The focus of this study was to examine the measurement model of consequences of AA uses. Since elements of educational systems influence each other, some of the factors in this study could be impacting other factors. This possibility implies that structural models should be examined to fully understand the consequences of AA uses. One example of a structural model to examine is the effects of professional training and resources on instruction and access. Another model to test is the mediating effect of workload demands on the relationship between professional training and resources and instruction. Reporting a single factor in isolation of other factors could mislead decision makers about the consequences of the use of AAs.

Limitations

There are several limitations of this study. First, there may be many other consequences associated with the use of AAs. This study only considered intended and unintended consequences found in the literature. Including AA results in accountability systems could have many unintended consequences that are not fully understood at this early stage of assessing students with significant disabilities in academic areas. Second, a survey was used to assess the perceptions of special education administrators. How accurately these results reflect the actual consequences of AA use are not known. However, as these administrators are in positions to influence the design, administration, and use of alternate assessments, their perceptions should not be discounted unnecessarily.

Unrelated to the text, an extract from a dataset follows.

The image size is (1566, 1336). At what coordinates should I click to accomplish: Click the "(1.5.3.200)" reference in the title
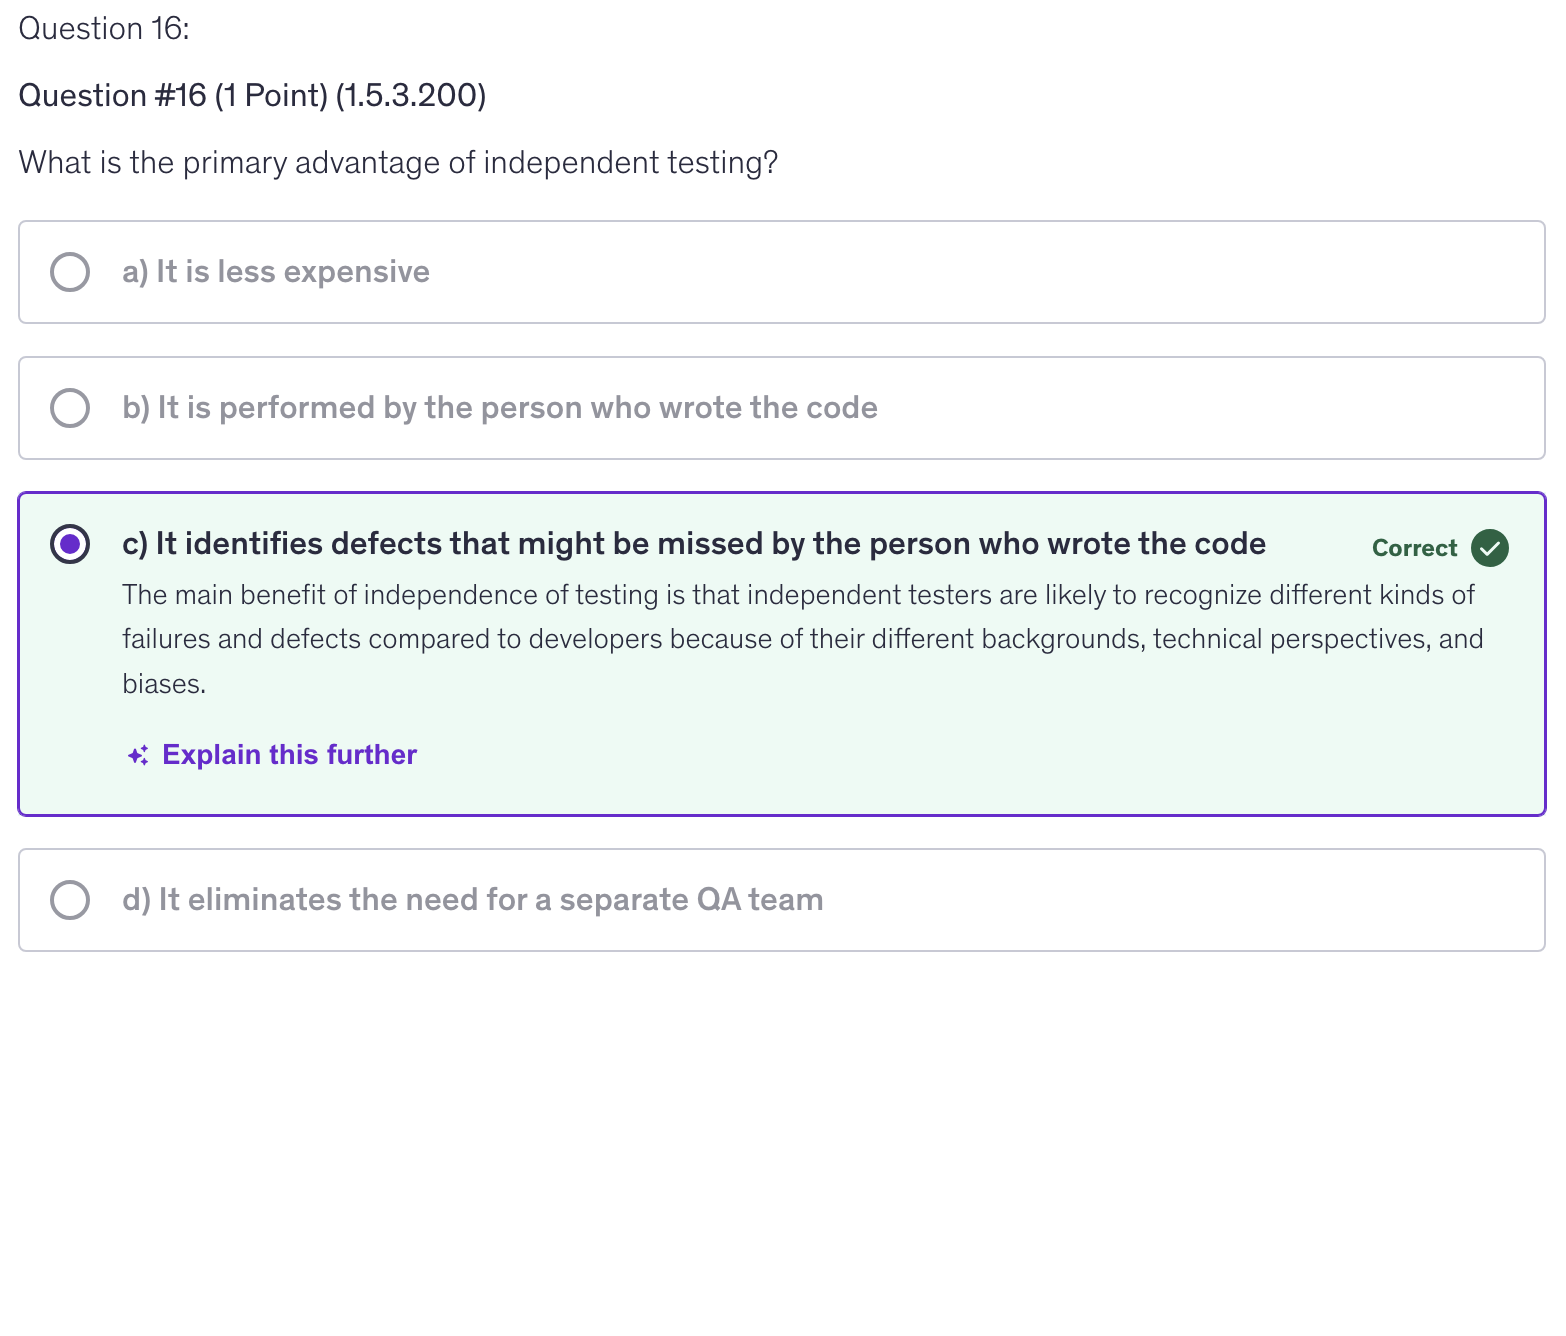point(411,96)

The intended and unintended consequences of the use of AA results in accountability systems share many of the same consequences found in the use of assessments in general education. Improving teacher instruction and student learning, and increasing educational support and training are all desirable outcomes of accountability systems. Teachers and administrators increased workload and stress level associated with assessments use in accountability systems are a common unintended consequence. A unique intended consequence of the use of AAs is increasing access to the general curriculum for students with the most significant cognitive disabilities. Providing access to the curriculum, which requires inclusive assessment systems, is an important step towards insuring that every student benefits from standards-based reform efforts.